#### What the task asks
Exact copy, pictures excluded: please retype the lines from the start of the material through the line containing "Viewport: 829px width, 502px height.", both ends included, and nothing more.

#### The data
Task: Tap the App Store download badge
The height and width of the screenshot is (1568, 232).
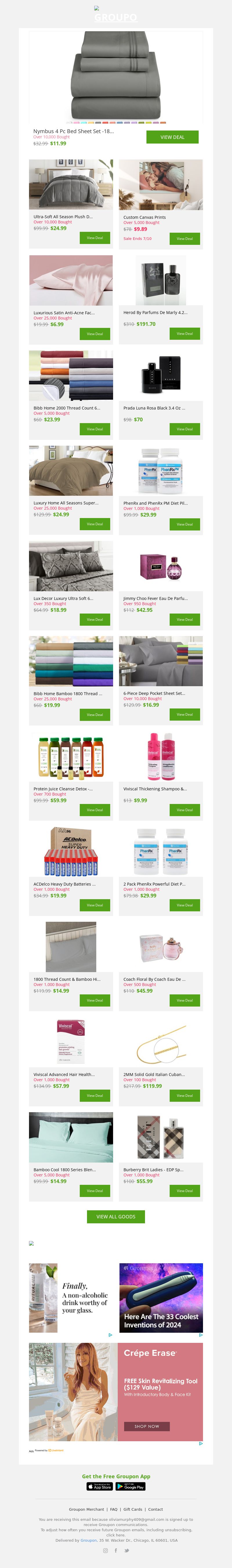Action: pos(100,1486)
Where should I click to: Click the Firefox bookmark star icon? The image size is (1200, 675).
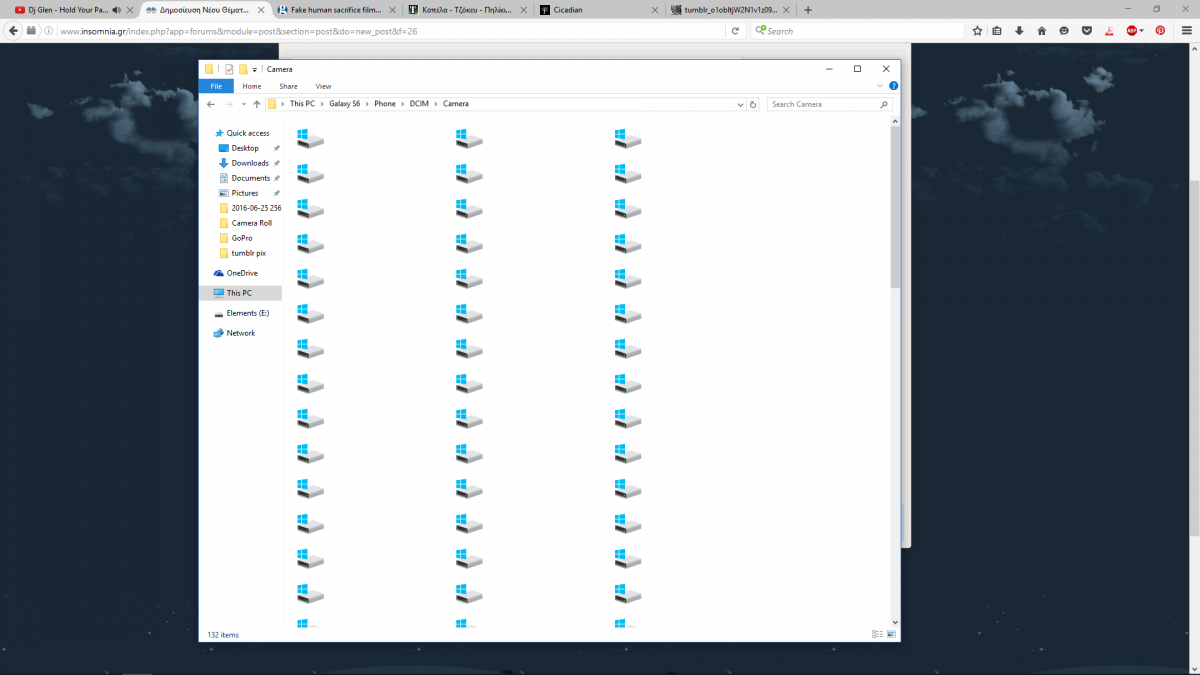pyautogui.click(x=977, y=31)
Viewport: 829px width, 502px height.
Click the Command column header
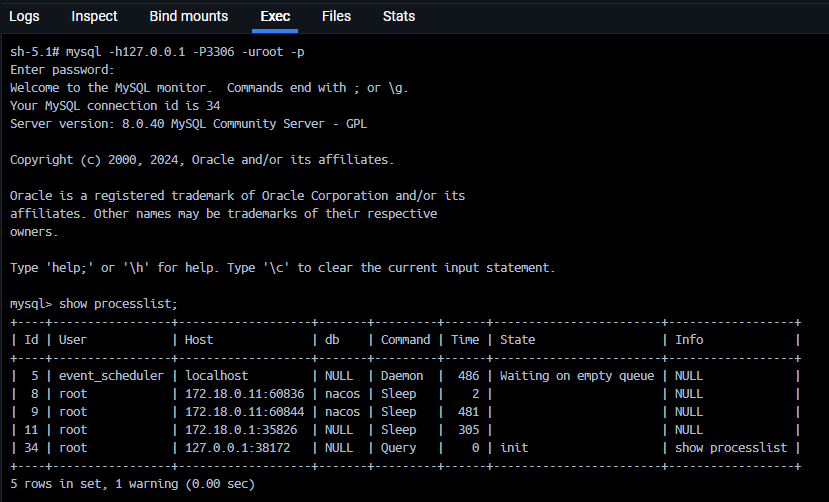click(x=405, y=340)
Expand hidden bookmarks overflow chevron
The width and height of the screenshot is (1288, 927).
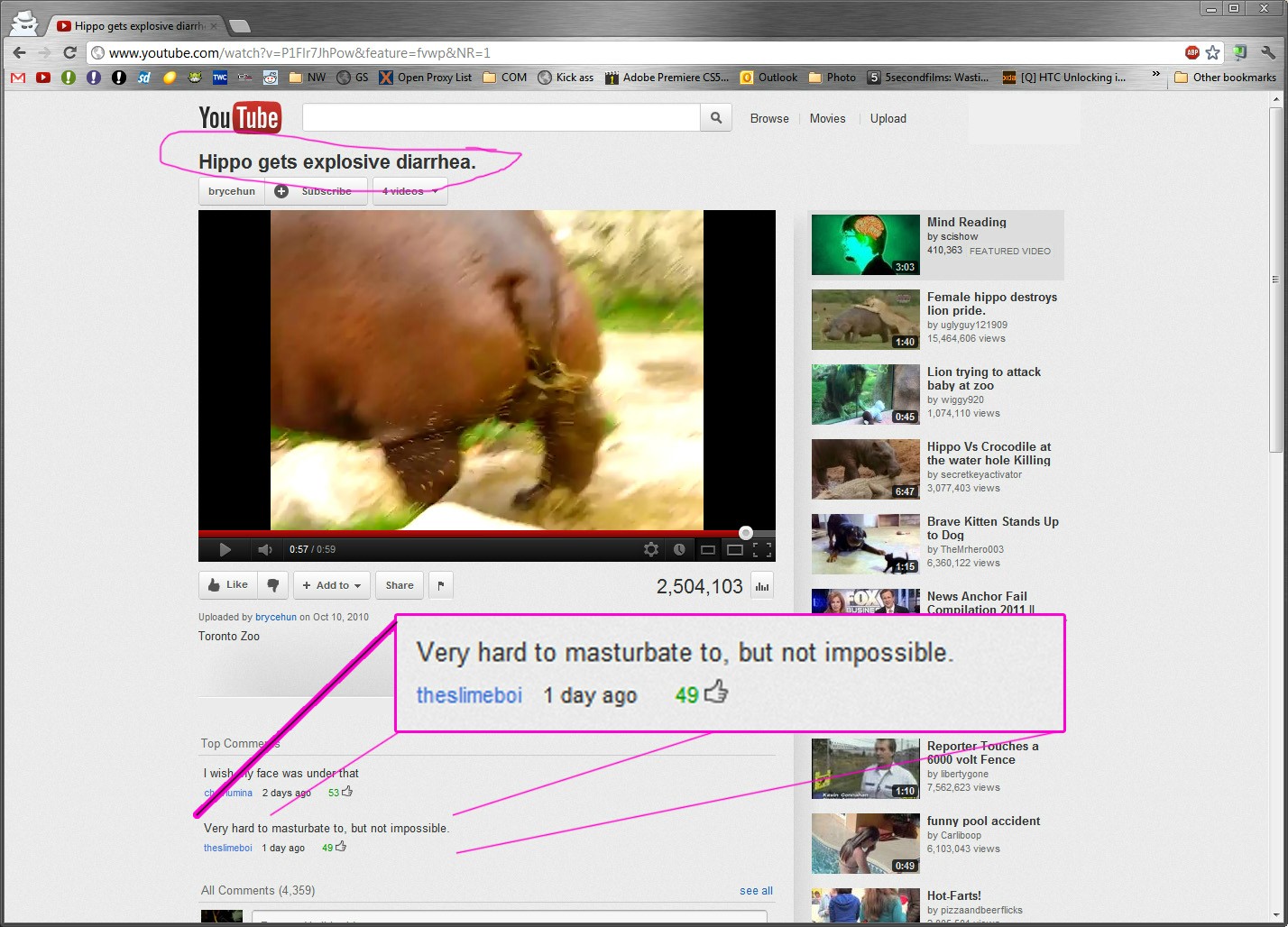click(x=1155, y=75)
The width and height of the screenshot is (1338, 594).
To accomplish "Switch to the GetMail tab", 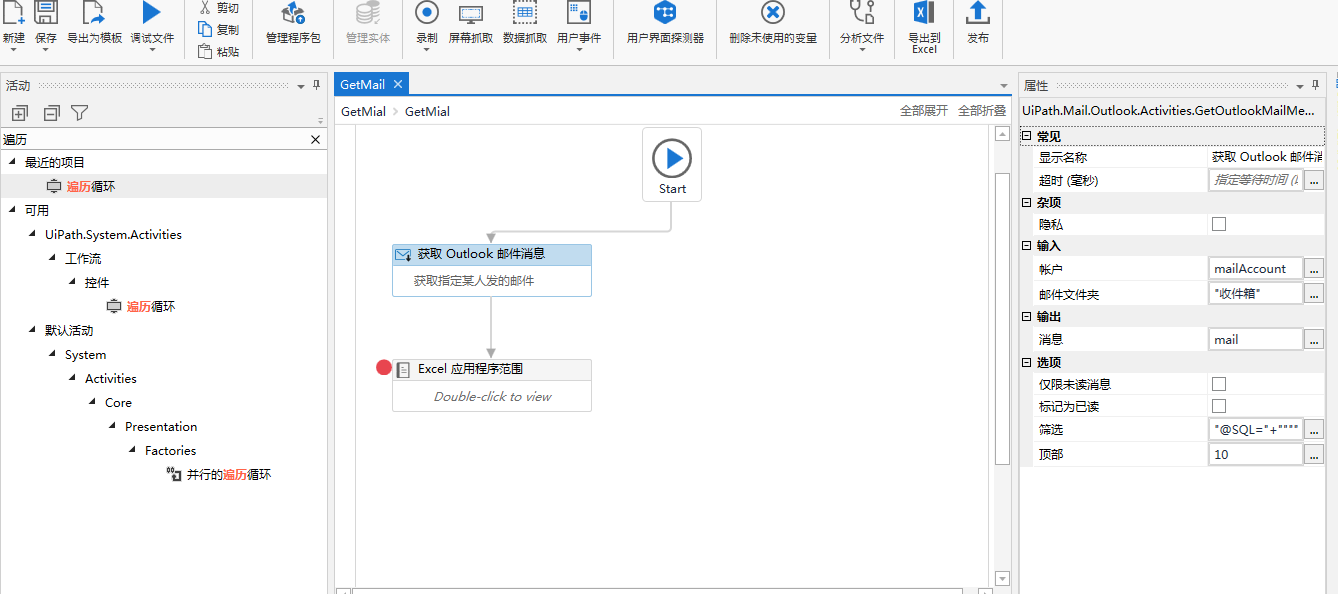I will pos(362,85).
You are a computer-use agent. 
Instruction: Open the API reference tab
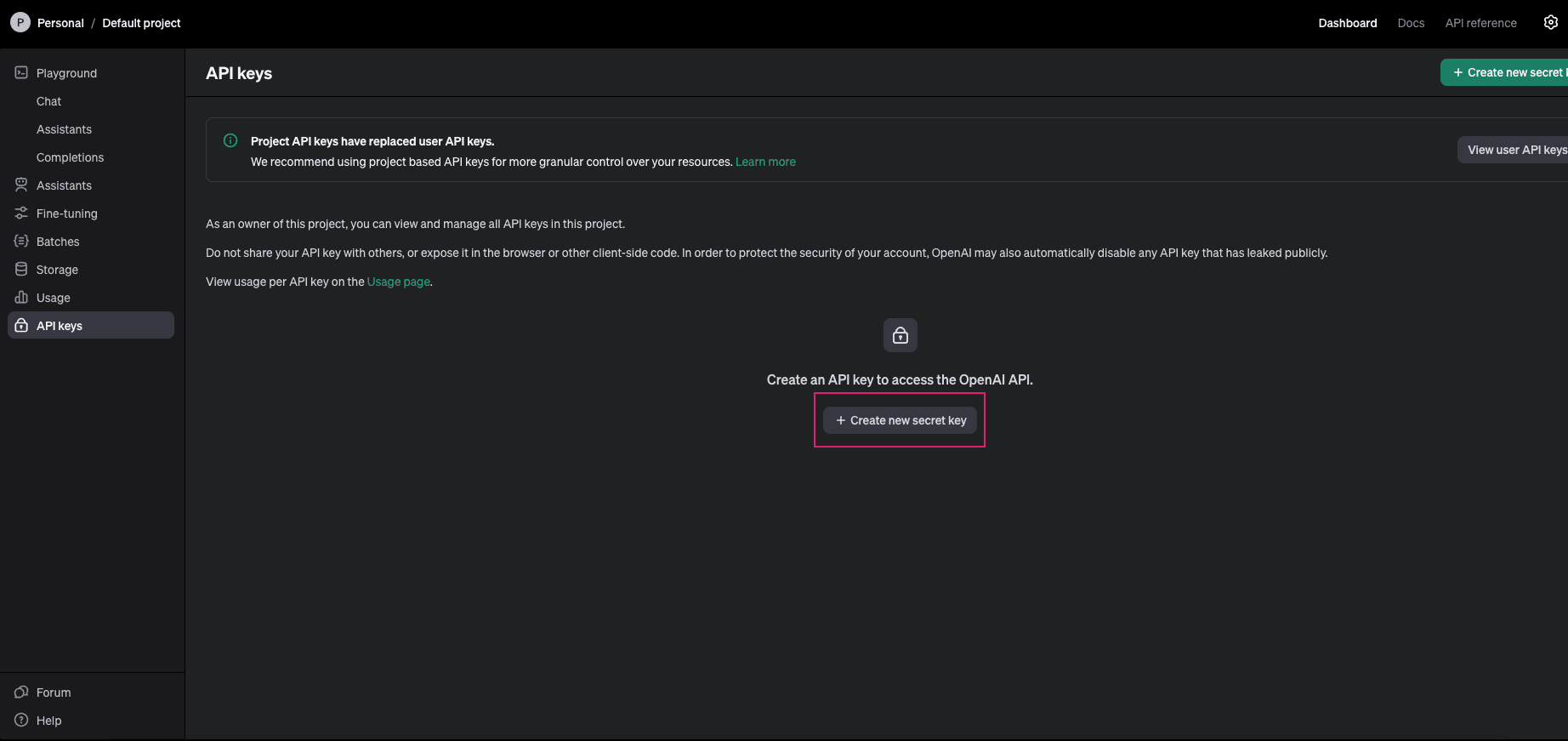(1480, 23)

#### Your response
Task: Tap the App Store download badge
The height and width of the screenshot is (1568, 232).
Action: pos(100,1486)
Where should I click to: Click the Firefox bookmark star icon? The image size is (1200, 675).
pyautogui.click(x=977, y=31)
Viewport: 829px width, 502px height.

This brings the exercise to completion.